-------- Document section --------

There’s a moment in a bar, somewhere between six-thirty and seven, when the after-work crowd has paid their tabs and the dinner/post-dinner crowd hasn’t shown. The room hums but the room isn’t moving. You wipe down the same spot on the bar twice. You swivel glasses logo facing out that don’t need straightening. The music feels louder because nothing else is talking. If you’ve never bartended, you can still picture it. Every business has that hour.
Sailors call this slack tide. It’s the small window between flood and ebb, when the current goes quiet and the boat barely drifts. The ocean hasn’t given up on you. It is reorganizing itself. The next push is coming. Right now, the water is just deciding which way to send it. It doesn’t feel great, though.
We don’t have a good word for this in business. We say the dip, the lull, the trough, and most of those terms come pre-loaded with someone else’s framework. So I’m going to borrow from the sailors. The flat patch in your launch, your sales cycle, your team’s energy, your novel’s middle chapters, your kid’s reading progress, your therapy, your career, your second marriage. That isn’t failure. That’s slack tide.
The interesting question is what you do while the water is still…isn’t it?
Three moves. Just ideas to get us moving when the current isn’t.
Shrink the ask, not the ambition.
When the work feels heavy, the instinct is to set a smaller goal. That’s the wrong end of the stick. What needs to shrink is the daily commitment, not the destination. Habit researchers keep finding the same odd thing: people who promise themselves five minutes of practice keep the streak longer than people who promise themselves a full hour. The brain doesn’t audit duration the way it audits identity. Five minutes still counts. Zero does not. During slack tide, you protect the streak. You keep your hand on the rail.
A friend of mine who runs a small agency calls these “tiny touch days.” On the worst days she doesn’t write a deck. She writes one slide. She doesn’t pitch a client. She sends one email. The work doesn’t move much. But the writer in her, the seller in her, the leader in her, stays on the boat.
Change the inputs before you change the outputs.
The instinct in a lull is to try harder at the same thing. Reread your own deck. Open the same dashboards. Sit in the same chair. Eat the same lunch. The brain is a sensory animal. Bees fed only one kind of flower lose immune function. We aren’t bees, but we get duller when our diet of inputs goes flat.

-------- Input data --------

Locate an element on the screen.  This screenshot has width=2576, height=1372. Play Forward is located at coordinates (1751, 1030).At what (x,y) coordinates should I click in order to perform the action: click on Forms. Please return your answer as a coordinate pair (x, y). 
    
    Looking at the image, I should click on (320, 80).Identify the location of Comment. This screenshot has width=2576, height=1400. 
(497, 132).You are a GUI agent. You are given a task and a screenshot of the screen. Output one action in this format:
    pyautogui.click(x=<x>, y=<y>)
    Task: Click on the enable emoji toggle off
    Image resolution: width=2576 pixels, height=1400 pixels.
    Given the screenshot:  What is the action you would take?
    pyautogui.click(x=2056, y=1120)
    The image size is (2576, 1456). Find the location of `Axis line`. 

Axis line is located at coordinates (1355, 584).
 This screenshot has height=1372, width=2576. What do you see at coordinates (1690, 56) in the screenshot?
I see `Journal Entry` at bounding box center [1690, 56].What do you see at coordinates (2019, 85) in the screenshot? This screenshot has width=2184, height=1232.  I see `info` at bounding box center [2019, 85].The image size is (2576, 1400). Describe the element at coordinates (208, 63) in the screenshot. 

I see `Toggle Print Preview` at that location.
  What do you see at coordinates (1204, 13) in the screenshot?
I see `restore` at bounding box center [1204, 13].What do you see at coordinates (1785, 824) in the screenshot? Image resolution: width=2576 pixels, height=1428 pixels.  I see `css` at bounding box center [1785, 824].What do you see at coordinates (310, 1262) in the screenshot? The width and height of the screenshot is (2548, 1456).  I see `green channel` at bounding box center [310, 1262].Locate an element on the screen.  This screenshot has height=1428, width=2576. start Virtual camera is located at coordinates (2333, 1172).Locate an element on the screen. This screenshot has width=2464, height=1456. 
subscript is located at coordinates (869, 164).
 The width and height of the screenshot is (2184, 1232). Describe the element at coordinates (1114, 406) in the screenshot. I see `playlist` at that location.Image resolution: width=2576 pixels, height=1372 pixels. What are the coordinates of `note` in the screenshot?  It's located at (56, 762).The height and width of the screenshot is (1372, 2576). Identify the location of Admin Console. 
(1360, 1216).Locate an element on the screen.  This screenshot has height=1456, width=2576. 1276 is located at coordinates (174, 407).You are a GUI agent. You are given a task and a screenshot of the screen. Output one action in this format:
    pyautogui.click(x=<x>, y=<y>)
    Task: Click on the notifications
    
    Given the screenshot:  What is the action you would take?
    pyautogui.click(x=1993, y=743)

--------

> [Problems to solve]
(1) Check whether each statement agrees with the slack tide essay: (a) sailors use "slack tide" for the window between flood and ebb; (b) when work feels heavy, the essay recommends setting a smaller goal; (c) habit researchers find that people who promise a full hour keep their streak longer than people who promise five minutes. Answer yes or no for each and quote the words from the essay that decide it.
(2) Carry the slack tide essay forward, beginning right after its last sentence.

> [Answers to the tasks]
(1)
(a) Yes: "It’s the small window between flood and ebb, when the current goes quiet and the boat barely drifts."
(b) No: "That’s the wrong end of the stick. What needs to shrink is the daily commitment, not the destination."
(c) No: "people who promise themselves five minutes of practice keep the streak longer than people who promise themselves a full hour."

(2)
So change the inputs first. New walk. New album. A book outside your field. Lunch with someone who doesn’t work in your industry. Sit in a different chair. Or better yet, stand up desk and unplug it so you can’t lower it. The output will follow, not because the inputs were magic, but because your nervous system needed to feel something new.
I’ve seen entire product teams come out of a creative slump because the founder rearranged the desks. Call that superficial if you want. The team had better ideas the next week.
Find the person three months ahead of you, not three years.
The mentor who’s a year past your problem has already forgotten the texture of it. They’ll tell you it gets better, which is true and useless. The mentor who’s a week ahead is still in it with you, and you’ll trauma-bond instead of getting unstuck. The person you want is ninety days past where you are. Close enough to remember the specifics. Far enough to have proof.
There’s a quiet finding in peer-support research: in recovery programs, the most effective mentors are the ones with six to eighteen months of clean time, not the ones with twenty years. Proximity matters more than altitude. Ask the question. Find that person. Buy them coffee.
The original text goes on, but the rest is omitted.